[Work required]
Which lines in the listing below contain the word "green"? Copy each one.

[Data extracts]

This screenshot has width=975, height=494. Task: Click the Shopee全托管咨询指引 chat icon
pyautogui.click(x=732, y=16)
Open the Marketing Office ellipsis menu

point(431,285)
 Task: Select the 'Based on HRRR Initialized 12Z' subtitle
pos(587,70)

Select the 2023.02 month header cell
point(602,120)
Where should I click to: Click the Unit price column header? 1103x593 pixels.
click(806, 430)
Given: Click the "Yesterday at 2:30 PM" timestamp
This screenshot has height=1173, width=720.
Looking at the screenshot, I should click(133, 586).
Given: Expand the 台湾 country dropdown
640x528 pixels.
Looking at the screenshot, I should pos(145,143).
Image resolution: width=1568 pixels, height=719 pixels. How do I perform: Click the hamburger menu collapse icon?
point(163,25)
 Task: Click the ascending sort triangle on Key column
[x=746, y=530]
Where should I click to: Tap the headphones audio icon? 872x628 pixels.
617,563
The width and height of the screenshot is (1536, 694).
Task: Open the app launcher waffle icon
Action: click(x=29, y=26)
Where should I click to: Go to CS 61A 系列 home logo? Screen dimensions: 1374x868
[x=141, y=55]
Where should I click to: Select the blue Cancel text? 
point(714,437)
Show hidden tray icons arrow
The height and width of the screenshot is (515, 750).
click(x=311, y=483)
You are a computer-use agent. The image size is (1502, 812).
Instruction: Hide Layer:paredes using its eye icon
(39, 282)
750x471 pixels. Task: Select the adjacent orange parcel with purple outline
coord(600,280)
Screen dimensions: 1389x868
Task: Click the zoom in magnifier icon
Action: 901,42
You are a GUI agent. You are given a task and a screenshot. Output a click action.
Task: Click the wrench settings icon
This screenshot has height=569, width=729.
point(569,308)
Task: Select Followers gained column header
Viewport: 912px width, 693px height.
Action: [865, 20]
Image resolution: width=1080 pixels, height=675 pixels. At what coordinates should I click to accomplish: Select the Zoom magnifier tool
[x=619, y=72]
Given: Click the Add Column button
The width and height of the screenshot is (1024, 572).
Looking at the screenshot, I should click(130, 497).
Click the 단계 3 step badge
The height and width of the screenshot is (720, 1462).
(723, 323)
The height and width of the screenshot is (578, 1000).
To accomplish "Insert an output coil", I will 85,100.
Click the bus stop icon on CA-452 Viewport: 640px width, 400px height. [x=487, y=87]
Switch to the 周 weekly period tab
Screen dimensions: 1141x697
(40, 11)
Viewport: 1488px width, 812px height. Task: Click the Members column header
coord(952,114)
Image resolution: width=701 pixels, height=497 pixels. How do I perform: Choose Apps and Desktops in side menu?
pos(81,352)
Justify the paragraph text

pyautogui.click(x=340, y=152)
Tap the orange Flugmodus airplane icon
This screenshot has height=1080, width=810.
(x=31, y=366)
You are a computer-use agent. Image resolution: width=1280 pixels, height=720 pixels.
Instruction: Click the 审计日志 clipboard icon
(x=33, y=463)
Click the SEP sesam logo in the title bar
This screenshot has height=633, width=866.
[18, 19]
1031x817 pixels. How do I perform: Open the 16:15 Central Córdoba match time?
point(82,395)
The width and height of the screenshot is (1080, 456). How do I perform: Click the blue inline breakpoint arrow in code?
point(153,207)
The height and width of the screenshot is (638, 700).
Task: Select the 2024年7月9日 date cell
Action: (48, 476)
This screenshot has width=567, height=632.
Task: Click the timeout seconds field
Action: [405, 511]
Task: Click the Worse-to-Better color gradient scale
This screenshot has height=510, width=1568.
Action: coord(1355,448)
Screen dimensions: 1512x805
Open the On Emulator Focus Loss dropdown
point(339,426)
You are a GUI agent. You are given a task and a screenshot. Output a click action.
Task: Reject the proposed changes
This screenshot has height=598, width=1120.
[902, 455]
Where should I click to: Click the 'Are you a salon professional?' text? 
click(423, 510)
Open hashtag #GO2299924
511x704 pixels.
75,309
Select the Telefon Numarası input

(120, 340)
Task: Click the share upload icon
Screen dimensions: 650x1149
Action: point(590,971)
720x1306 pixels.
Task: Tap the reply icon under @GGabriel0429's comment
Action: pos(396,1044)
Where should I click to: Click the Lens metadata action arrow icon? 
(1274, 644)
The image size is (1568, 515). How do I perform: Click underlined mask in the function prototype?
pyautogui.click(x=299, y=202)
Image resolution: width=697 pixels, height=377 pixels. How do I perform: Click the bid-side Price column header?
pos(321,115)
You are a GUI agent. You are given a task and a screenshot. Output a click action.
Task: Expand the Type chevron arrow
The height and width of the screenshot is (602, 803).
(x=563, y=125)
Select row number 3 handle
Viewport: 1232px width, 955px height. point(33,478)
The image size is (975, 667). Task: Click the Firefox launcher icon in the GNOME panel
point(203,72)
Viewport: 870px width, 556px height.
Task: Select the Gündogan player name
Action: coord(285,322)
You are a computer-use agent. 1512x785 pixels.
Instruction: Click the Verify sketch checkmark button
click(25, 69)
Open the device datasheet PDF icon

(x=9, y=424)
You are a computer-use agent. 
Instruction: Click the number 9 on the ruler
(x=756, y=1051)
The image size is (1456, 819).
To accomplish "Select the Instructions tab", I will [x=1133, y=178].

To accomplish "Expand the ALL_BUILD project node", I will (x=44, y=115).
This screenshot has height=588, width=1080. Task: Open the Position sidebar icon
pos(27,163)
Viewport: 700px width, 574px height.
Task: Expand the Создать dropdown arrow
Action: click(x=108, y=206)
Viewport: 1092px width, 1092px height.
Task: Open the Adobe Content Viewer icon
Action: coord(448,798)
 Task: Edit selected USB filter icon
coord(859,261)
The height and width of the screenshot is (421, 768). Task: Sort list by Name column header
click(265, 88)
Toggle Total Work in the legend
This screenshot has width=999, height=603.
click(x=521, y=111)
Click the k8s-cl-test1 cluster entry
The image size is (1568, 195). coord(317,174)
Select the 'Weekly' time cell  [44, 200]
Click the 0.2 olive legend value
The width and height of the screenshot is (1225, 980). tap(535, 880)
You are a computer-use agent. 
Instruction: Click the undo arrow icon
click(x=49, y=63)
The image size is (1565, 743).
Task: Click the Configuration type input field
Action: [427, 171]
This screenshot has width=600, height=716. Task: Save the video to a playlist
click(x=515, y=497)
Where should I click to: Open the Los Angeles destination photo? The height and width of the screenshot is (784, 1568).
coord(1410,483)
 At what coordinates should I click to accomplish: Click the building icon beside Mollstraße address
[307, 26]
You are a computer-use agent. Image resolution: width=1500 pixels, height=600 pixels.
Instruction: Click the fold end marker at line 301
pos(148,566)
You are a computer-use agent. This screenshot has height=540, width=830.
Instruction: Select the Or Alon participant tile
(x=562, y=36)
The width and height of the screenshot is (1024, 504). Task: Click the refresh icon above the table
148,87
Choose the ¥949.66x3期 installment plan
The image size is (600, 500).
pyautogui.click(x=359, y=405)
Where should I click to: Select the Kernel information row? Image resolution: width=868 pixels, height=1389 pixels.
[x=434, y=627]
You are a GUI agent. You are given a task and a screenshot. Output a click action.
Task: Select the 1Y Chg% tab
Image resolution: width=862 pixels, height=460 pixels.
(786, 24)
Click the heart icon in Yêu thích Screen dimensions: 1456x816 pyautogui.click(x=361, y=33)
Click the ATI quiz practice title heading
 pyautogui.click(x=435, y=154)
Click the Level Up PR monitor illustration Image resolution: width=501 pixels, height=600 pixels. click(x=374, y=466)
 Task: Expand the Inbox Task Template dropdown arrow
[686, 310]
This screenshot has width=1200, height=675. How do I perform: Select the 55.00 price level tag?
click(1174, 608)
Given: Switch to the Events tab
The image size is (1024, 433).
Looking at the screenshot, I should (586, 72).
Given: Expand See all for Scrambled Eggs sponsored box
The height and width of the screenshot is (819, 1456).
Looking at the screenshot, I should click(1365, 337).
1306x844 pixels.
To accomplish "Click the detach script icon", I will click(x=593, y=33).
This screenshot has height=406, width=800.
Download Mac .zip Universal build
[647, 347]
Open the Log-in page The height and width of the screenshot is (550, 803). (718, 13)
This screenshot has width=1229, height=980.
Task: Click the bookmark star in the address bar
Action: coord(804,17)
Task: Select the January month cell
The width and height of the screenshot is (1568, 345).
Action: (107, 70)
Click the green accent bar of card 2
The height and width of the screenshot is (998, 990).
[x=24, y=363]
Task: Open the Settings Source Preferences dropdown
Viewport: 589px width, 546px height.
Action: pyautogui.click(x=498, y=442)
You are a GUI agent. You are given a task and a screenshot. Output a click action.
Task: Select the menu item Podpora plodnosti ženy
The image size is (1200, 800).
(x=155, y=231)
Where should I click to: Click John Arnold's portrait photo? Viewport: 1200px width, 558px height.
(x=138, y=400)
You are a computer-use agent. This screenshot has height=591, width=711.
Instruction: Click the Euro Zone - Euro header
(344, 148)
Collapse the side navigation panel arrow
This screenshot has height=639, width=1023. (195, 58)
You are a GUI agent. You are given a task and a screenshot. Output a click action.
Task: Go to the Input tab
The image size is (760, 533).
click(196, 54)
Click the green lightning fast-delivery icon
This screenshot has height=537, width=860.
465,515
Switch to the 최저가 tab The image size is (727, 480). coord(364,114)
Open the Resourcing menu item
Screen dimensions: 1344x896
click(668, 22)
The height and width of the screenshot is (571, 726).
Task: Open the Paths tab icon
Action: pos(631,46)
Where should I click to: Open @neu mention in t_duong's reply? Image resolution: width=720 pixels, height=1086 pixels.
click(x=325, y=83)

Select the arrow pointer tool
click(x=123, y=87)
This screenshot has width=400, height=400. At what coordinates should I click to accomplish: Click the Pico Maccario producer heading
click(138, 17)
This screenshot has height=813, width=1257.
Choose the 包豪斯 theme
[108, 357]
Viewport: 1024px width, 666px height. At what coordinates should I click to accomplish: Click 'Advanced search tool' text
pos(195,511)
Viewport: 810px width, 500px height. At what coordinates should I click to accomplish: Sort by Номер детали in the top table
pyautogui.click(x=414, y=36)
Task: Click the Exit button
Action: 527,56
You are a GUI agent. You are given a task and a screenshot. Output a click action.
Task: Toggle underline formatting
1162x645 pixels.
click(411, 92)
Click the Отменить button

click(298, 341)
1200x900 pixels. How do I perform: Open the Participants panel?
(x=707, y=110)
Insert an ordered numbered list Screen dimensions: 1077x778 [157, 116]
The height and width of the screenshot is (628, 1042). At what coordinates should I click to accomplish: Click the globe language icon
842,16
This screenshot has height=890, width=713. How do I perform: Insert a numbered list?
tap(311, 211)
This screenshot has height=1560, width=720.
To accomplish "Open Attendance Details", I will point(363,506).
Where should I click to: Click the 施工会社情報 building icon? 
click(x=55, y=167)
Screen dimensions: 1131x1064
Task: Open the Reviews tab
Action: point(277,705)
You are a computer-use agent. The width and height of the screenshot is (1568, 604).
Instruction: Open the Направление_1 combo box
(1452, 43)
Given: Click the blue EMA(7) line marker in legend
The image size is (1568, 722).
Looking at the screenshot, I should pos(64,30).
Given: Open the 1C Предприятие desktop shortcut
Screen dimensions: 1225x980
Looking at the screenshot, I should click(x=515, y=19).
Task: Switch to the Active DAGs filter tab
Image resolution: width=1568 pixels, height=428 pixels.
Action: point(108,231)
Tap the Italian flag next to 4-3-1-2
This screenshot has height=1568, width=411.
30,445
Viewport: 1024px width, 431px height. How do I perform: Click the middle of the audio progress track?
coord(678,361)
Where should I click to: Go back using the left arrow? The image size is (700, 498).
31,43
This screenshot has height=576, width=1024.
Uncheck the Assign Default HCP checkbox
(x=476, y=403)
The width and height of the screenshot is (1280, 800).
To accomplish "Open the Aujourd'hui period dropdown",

[Exercise response]
Click the green accent bar of card 2
Click the green lightning fast-delivery icon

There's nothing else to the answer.